Spring 2002 Seminar Series - February 12, 2002
University of Minnesota
School of Statistics
College of Liberal Arts

Design and Inference for Gaussian Random Fields

Zhengyuan Zhu
University of Chicago
(Statistics Search Candidate)

Tuesday, February 12, 2002
4:00 PM, B10 Ford Hall
Minneapolis, East Bank Campus
Social at 3:30 PM, 300 Ford Hall

Abstract

Gaussian random fields (GRFs) can be used to model many physical processes in space. In this talk we present two kinds of results for GRFs: spatial sampling design and covariance parameter estimation. We study spatial sampling design for prediction of stationary isotropic GRFs with estimated parameters of the covariance function. The key issue is how to incorporate the parameter uncertainty into the design criteria. Several possible design criteria are discussed. An annealing algorithm is used to search for optimal designs of small sample size and a two-step algorithm is proposed for moderately large sample sizes. Simulation results are presented for the Matérn class of covariance functions.
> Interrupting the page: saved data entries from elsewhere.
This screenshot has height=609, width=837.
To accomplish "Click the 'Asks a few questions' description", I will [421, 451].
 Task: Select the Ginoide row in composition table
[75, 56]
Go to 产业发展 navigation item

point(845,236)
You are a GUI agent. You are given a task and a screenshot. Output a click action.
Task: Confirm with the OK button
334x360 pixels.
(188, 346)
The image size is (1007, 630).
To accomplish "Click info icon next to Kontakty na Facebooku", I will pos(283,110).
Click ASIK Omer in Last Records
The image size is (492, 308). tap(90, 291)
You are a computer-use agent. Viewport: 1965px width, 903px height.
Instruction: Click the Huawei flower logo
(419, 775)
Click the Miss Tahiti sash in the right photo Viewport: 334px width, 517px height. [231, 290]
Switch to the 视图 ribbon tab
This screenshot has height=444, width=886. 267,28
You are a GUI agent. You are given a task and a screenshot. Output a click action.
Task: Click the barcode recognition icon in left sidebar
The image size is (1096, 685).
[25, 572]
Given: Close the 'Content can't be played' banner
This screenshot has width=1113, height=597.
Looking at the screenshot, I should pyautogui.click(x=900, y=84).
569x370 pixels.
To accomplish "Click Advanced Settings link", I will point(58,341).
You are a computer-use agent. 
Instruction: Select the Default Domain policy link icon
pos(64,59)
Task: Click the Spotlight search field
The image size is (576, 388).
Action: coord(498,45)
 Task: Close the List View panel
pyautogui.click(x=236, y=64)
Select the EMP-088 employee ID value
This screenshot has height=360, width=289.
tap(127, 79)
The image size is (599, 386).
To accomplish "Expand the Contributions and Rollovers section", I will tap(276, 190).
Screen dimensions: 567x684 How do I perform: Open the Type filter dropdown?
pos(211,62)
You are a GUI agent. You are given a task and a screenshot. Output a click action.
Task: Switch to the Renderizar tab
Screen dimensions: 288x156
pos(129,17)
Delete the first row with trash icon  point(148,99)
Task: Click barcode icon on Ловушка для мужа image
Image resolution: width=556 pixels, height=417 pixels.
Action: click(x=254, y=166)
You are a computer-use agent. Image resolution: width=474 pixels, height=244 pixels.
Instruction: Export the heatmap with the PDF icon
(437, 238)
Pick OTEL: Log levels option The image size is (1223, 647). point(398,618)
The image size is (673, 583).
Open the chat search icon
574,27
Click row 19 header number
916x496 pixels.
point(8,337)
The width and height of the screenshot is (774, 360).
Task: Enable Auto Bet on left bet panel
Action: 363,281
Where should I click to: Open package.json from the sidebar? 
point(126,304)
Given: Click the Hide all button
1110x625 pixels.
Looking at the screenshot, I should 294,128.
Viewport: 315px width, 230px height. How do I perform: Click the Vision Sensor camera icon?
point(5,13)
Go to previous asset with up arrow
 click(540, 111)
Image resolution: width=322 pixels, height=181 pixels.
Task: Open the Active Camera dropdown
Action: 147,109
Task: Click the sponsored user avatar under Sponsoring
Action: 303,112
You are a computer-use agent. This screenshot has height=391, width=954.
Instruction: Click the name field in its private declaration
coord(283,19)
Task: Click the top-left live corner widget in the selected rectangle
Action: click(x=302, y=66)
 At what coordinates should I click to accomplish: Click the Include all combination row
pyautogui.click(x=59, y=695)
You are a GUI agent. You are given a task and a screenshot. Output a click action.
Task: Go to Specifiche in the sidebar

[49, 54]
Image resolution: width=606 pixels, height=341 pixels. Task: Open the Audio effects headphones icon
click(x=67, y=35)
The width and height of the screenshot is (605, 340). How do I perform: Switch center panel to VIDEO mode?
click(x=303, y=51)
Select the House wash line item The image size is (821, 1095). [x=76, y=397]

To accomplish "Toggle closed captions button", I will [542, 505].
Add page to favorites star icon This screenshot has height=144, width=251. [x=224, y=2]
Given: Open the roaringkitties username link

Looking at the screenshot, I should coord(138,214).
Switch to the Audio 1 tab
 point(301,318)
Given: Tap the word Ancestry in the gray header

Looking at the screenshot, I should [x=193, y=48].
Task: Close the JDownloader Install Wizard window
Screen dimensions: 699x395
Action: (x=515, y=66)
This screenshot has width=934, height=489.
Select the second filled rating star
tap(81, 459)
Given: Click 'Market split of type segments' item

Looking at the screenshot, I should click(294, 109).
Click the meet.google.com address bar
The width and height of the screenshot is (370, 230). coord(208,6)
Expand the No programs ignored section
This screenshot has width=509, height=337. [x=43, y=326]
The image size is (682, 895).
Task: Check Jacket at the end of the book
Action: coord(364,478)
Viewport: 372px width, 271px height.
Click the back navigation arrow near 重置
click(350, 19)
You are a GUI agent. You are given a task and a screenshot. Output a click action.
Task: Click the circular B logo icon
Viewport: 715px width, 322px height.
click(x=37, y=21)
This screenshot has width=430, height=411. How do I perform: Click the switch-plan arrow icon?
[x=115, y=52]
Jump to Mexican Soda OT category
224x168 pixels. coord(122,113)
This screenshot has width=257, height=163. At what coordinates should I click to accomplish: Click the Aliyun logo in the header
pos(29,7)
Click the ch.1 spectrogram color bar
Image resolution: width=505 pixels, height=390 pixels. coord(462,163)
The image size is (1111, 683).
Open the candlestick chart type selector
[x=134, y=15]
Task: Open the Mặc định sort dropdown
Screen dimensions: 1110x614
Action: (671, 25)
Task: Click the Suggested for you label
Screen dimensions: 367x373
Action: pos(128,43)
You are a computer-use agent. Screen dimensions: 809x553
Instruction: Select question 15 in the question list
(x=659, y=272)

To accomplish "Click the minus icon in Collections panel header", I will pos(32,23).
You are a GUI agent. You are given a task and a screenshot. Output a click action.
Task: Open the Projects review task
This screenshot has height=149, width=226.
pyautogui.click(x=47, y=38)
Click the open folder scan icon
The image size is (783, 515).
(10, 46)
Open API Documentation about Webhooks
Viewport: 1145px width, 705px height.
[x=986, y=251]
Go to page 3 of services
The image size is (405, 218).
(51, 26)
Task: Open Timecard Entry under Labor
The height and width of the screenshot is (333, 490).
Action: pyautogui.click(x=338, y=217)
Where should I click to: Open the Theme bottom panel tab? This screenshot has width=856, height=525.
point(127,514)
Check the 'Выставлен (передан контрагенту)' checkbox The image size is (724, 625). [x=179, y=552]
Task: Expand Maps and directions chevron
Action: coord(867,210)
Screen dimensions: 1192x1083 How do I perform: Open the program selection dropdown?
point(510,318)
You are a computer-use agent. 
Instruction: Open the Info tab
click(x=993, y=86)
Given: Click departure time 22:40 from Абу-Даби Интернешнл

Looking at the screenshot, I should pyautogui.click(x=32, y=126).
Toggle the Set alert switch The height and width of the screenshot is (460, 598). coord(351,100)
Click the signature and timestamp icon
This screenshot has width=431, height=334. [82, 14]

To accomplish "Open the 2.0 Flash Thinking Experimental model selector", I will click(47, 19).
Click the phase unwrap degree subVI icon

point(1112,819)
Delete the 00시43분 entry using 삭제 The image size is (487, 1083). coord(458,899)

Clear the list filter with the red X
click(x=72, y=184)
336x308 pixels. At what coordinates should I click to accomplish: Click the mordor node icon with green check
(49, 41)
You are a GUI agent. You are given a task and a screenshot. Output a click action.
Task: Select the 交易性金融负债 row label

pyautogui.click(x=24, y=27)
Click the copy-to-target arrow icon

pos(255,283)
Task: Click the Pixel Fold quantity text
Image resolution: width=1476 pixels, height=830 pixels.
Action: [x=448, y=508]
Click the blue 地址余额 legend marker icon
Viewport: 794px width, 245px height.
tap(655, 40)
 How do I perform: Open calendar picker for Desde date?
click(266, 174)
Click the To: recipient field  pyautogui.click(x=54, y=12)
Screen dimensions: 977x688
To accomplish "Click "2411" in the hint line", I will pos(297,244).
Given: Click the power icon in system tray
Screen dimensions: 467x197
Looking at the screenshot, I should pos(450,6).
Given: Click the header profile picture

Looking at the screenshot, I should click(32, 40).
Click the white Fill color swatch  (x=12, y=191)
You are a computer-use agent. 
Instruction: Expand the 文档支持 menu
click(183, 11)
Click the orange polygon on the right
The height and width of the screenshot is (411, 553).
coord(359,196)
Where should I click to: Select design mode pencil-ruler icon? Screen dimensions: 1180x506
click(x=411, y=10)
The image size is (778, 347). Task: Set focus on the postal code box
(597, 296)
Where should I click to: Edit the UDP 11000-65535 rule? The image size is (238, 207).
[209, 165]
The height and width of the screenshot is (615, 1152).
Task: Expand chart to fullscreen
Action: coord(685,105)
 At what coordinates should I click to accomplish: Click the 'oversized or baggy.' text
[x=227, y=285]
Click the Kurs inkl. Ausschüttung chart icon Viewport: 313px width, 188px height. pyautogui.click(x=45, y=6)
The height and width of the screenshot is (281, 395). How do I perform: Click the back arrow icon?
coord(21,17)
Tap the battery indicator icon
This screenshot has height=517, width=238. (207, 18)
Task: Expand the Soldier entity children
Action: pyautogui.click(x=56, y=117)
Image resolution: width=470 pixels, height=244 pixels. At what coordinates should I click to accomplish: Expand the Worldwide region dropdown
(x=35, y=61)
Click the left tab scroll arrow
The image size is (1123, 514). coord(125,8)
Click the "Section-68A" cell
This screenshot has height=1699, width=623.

The inference issue we consider is the asymptotic properties of estimates of parameters of fractional Brownian motion. We give the fixed-domain asymptotic distributions of both least square and maximum likelihood estimates, which are different from the more standard increasing-domain asymptotic results. We discuss why these results should still apply when the process is not fractional Brownian motion but instead a GRF with covariance function in the Matérn class.